The tide also changed in economic ideas. The brief resurgence of traditional Keynesian ideas is washing away from the world of economic policy. …Why? In part, because even in economics, you can’t be wrong too many times in a row. …Our first big stimulus fell flat, leaving Keynesians to argue that the recession would have been worse otherwise. George Washington’s doctors probably argued that if they hadn’t bled him, he would have died faster. With the 2013 sequester, Keynesians warned that reduced spending and the end of 99-week unemployment benefits would drive the economy back to recession. Instead, unemployment came down faster than expected, and growth returned, albeit modestly. The story is similar in the U.K.

Monday, December 22, 2014

I'm betting on technology, American entrepreneurs and human ingenuity

I suspect that the WSJ article even underestimates the value of technology here that will keep driving costs of production lower. If I'm right, the world of hurt couldn't be happening to nicer people... (WSJ)

Saudi Arabia is taking a risk by letting oil prices plunge, said Arab, American and European officials. Saudi officials have said their economy can survive at least two years with low prices, thanks partly to the kingdom’s $750 billion foreign-exchange reserves. Arab officials believe many less-efficient producers will be driven out of the market.

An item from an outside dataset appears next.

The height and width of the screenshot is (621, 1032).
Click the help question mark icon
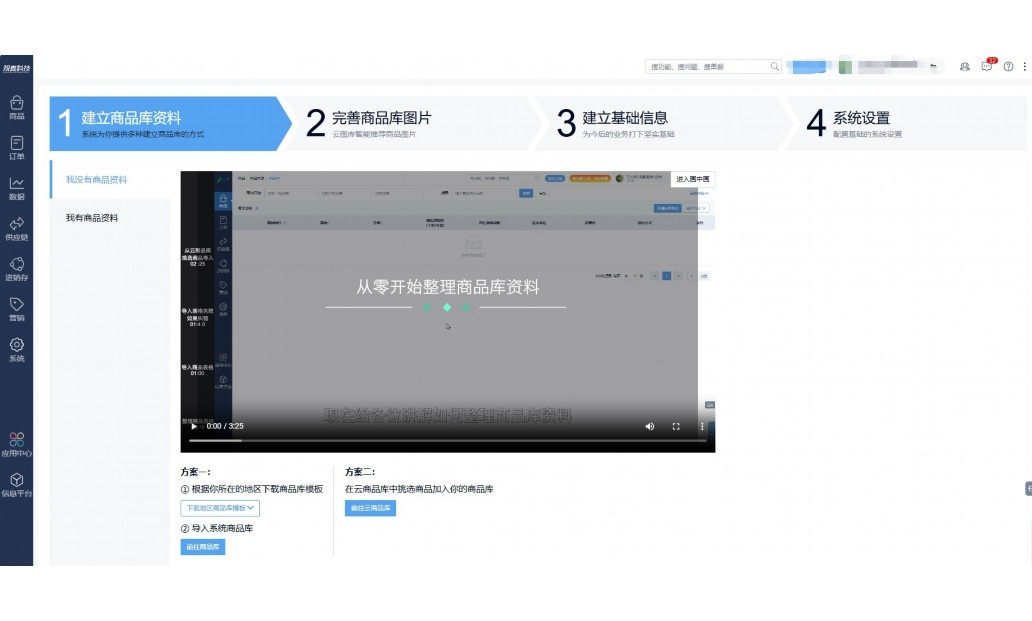(1008, 66)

Still, some oil-industry executives said, Riyadh and Mr. Naimi may underestimate how technology and the shale-oil boom have fundamentally altered energy markets. Many U.S. companies, they said, can make money or break even with oil below $40.

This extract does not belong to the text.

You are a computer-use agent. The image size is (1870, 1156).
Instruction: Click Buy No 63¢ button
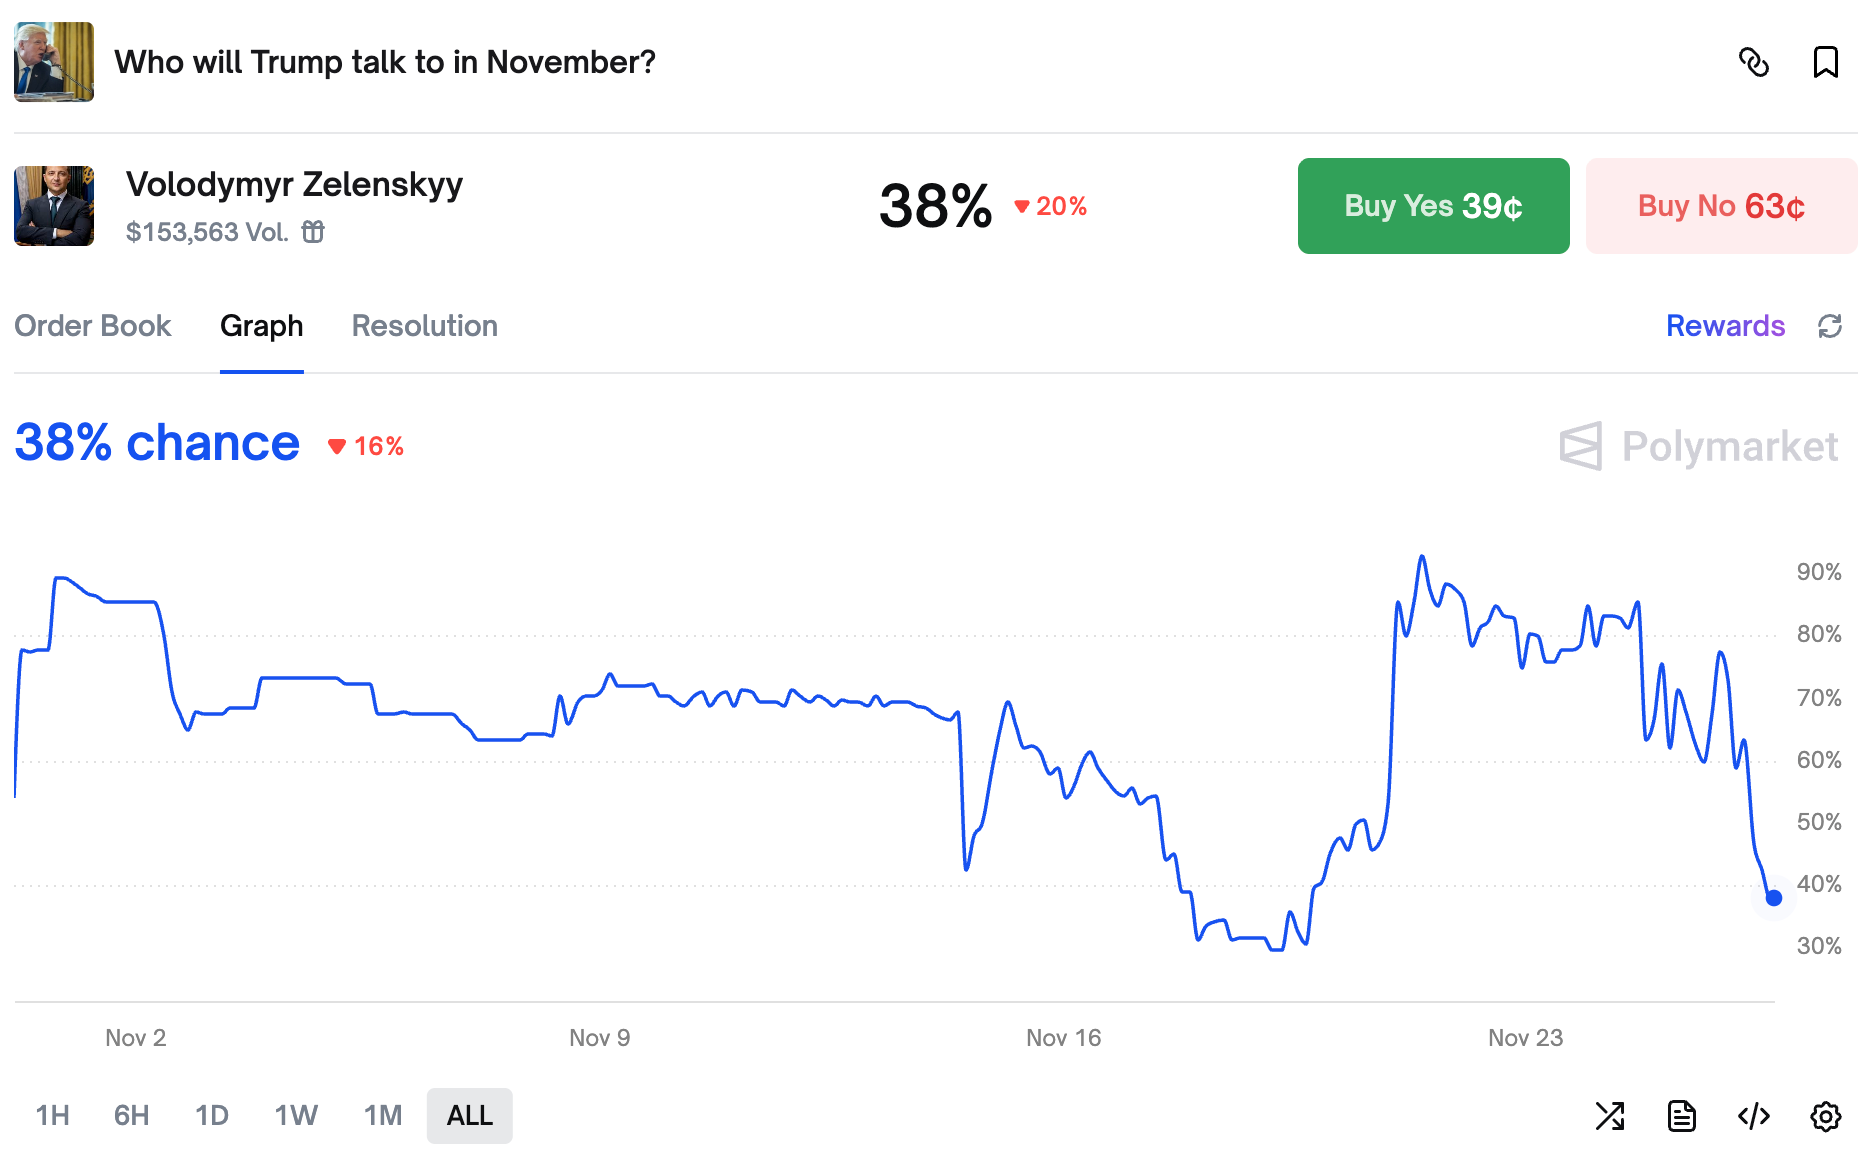point(1721,206)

Tuesday, December 16, 2014

Not so shocking: trade leads to development

Again reinforcing that what's needed for economic development is trade, not aid - when a random group of small rug producers was given the opportunity to export handmade carpets to high-income markets (study by Atkin, Khandelwal and Osman, via Chris Blattman):

Treatment firms report 15-25 percent higher profits and exhibit large improvements in quality alongside reductions in output per hour relative to control firms.

These findings do not simply reflect firms being offered higher margins to manufacture high-quality products that take longer to produce. Instead, we find evidence of learning-by-exporting whereby exporting improves technical efficiency.

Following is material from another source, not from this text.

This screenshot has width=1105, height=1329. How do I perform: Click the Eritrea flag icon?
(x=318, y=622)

First, treatment firms have higher productivity and quality after accounting for rug specifications. Second, when asked to produce an identical domestic rug using the same inputs, treatment firms receive higher quality assessments despite no difference in production time. Third, treatment firms exhibit learning curves over time.

Finally, we document knowledge transfers with quality increasing most along the specific dimensions that the knowledge pertained to.

Friday, December 05, 2014

The Japanese economic recovery that wasn't

Inspired by the acolytes of Keynesian economics, Abenomics doesn't appear to be working out so well (Cato):

The government spending of tens of billions of dollars into public works projects — “investments,” as President Obama calls them–caused the Japanese debt burden to catapult from 19 percent of GDP, among the lowest in the industrialized world, to over 142 percent, among the highest.

Meanwhile Japan keeps printing money, as if it can devalue its way out of the crisis. From the late 1980s through 2000, the central bank’s balance sheet more than doubled — a precursor to the “quantitative easing” carried out by the U.S. Federal Reserve. And since 2000, the balance sheet has doubled once again.

But where is the promised recovery?

The expected Keynesian “multiplier effect” from spending and a flood of yen into the market never arrived.

Housing starts in Japan are still lower than the level nearly 25 years ago. Unemployment is still low by international standards, but wages have been flat.

It’s all a tragic story of economic playmaking that has gone all wrong. But don’t tell that to Paul Krugman of the New York Times, who predicted Japan “may end up showing the rest of us the way out” of stagnation.

Joseph Stiglitz, a fellow Nobel laureate of the Keynesian variety, advised American politicians to use the same strategy: “What we really need in the U.S. is expansionary policies that Abenomics is bringing into Japan.”